UK climate tech is telling two stories at once. The headline figure, $1.9B raised in 2025, down from a $3.8B peak in 2023 suggests a sector in retreat. But almost all of that drop is explained by fewer mega-deals ($100M+ rounds), not a collapse in ordinary funding activity. In 2023, mega-deals made up 69% of total funding; in 2025, just 38%. Strip those large cheques out, and the underlying ecosystem has raised roughly $1B every year since 2021, with the median deal size growing from $968K in 2020 to $3M in 2024. By that measure, the true ecosystem peak was not 2023 but 2022, when $2B was deployed across 310 rounds, a broader, deeper market than any headline year since.

Where capital has flowed, it has concentrated in the infrastructure underpinning the UK’s electrification push. Smart grid leads at $3.4B in cumulative funding, followed by air pollution management ($1.5B), renewable energy tech ($1.3B), energy efficiency ($1.2B), and solid waste management ($730M). The top three companies are Octopus Energy, Zenobē, and Fidra Energy together embody the infrastructure, power supply, and hardware stack required for a zero-emission grid. Policy backing is substantive: Ofgem approved over £28B of energy infrastructure investment in December 2025. Yet deployment remains constrained, with NESO unable to meet connection deadlines for 210 of 340 protected projects.
The emerging catalyst is AI-driven power demand.

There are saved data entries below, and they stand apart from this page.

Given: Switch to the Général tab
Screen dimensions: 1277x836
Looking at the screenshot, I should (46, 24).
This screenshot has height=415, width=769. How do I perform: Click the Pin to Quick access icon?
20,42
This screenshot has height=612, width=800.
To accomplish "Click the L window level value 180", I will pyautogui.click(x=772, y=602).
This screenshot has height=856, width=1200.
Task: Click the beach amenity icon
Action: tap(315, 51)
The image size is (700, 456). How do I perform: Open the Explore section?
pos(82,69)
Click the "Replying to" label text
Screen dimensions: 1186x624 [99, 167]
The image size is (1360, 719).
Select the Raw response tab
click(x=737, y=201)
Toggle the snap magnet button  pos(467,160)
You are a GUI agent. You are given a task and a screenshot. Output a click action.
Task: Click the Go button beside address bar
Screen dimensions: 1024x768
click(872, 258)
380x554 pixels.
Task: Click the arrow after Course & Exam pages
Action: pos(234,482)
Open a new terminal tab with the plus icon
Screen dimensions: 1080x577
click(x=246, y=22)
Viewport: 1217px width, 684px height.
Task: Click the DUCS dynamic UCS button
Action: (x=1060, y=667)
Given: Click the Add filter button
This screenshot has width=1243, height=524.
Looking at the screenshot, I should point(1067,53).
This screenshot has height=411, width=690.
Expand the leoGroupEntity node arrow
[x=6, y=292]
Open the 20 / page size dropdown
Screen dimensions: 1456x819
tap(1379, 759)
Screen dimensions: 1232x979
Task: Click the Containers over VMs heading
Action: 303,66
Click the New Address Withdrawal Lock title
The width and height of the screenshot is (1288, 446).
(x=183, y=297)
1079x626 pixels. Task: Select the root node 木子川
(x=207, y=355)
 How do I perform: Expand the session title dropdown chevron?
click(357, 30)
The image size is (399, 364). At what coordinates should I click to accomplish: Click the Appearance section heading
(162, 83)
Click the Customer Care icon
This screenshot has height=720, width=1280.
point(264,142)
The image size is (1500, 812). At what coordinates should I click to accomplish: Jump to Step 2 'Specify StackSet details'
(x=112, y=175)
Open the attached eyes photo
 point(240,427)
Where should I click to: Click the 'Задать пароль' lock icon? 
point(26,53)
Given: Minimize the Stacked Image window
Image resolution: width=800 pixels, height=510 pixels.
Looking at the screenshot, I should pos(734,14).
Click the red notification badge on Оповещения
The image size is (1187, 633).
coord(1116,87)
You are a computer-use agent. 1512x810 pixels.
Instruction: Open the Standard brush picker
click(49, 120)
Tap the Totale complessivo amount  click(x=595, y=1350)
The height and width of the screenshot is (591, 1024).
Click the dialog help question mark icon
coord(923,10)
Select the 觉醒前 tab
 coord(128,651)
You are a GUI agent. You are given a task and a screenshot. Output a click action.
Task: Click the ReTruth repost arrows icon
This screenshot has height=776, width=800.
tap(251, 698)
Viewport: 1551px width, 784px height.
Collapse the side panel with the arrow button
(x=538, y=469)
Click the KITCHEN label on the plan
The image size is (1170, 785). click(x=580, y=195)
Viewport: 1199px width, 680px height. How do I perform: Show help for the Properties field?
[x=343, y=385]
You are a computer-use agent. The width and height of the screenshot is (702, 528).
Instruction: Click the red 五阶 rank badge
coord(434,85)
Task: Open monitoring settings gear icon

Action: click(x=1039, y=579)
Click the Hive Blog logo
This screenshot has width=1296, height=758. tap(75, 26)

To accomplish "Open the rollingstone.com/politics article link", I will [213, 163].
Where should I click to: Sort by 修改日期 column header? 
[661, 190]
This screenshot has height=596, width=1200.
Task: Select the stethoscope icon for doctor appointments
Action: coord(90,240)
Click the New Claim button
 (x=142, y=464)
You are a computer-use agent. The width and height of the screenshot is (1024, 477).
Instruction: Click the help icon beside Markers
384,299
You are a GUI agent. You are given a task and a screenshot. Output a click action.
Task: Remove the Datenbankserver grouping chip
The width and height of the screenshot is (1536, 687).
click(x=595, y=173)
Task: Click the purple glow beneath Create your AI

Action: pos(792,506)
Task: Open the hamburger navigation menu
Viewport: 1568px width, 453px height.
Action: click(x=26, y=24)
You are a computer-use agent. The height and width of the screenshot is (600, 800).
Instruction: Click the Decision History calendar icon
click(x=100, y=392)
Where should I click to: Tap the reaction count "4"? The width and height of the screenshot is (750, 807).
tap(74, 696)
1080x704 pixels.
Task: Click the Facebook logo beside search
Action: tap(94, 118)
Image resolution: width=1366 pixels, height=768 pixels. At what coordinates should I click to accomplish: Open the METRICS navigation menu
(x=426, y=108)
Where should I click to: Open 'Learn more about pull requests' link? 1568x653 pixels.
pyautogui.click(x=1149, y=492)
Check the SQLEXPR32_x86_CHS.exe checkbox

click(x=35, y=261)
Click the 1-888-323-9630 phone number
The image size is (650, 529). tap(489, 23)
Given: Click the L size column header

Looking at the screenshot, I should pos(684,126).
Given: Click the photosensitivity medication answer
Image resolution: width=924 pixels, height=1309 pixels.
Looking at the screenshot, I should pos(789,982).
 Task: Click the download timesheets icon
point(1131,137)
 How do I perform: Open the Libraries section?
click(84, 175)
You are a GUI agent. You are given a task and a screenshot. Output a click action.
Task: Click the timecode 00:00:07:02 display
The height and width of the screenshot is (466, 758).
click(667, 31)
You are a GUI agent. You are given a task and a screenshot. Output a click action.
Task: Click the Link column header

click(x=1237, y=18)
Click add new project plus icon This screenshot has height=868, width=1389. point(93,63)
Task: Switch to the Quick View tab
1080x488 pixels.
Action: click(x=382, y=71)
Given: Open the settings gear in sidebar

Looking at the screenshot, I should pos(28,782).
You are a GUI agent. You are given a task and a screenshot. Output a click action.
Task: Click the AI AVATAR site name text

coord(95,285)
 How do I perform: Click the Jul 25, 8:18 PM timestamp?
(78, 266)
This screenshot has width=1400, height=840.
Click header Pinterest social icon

The IEA’s base case projects global data centre electricity consumption more than doubling from ~415 TWh in 2024 to ~945 TWh by 2030, approaching 3% of global electricity. UK AI funding reached $4.6B in Q1 2026, with neocloud Nscale alone raising $2.0B. OpenAI’s decision to pause its UK Stargate data centre project citing high energy prices and regulatory friction illustrates how clean power has become a prerequisite for AI competitiveness rather than an adjacent concern.

Converting this inflection into scaled deployment will depend on three policy levers. First, energy security through diversification with US–Iran tensions redefining the energy landscape, climate tech serves as both deterrent against and immunity from shocks, and funding cannot be allowed to redirect toward fossil fuels. Second, sustained government incentives: China’s targeted EV subsidies proved the model works, and the UK government’s recent £380M grant to Tata’s Somerset battery factory is the right signal. Third, supportive immigration policy to close the engineering shortage, Northvolt’s bankruptcy showed how talent gaps can sink otherwise well-funded companies, and skilled-talent inflow remains the single fastest lever available.
Three principal risks could still constrain the inflection. An AI market correction would cascade across climate tech given its growing dependence on hyperscaler power demand. Immigration policy constraints remain the binding people-side bottleneck. Smart grid, the most-funded sector, is precisely where the UK engineering shortage is most acute. Physical grid capacity continues to limit deployment regardless of funding availability. On the eve of Earth Day 2026, the conversation is shifting from emissions rhetoric to the economics of energy, infrastructure, and industrial competitiveness, the structural signal to watch for the remainder of 2026.